Delays to online shopping deliveries would affect quality of life – study
Almost one in three people say they would be negatively affected by restrictions on delivery vans, according to a new study.
Almost a third of people think restricting online shopping deliveries would have a negative impact on their life, a survey has found.
Research commissioned by the Society of Motor Manufacturers and Traders (SMMT) found that 32% of people believe the quality of their day-to-day life would be affected if goods bought over the internet took longer to arrive.
A spike in van mileage due to online shopping has been blamed for contributing to increasing congestion on the roads.
London mayor Sadiq Khan says he wants to reduce the number of vans entering the centre of the capital during the morning peak by 10% in the next eight years.
His deputy, Val Shawcross, has previously suggested companies should consider stopping staff from having goods delivered to their place of work, and encourage them to use collection facilities instead.
Latest Department for Transport figures show van traffic grew more quickly than any other vehicle type in Britain in 2016, rising 4.7% from the previous year.
During the same period, the average delay on England’s A-roads was up 2.8%.

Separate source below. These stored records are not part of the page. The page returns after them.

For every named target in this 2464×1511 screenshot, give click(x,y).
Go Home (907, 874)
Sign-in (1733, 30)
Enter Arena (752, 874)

Britain’s commercial vehicles are the backbone of our economy Mike Hawes, SMMT
The SMMT found that almost nine out of 10 (89%) consumers think they would be negatively affected by restrictions on commercial vehicles.
This includes fewer rubbish collections (67%), less frequent bus services (38%) and reduced access to tradesmen (31%).
SMMT chief executive Mike Hawes said commercial vehicles are “the backbone of our economy” and play a “vital role in powering our essential services”.
More than 2,000 British adults were polled for the research, which was published to mark the opening of the Commercial Vehicle Show in Birmingham.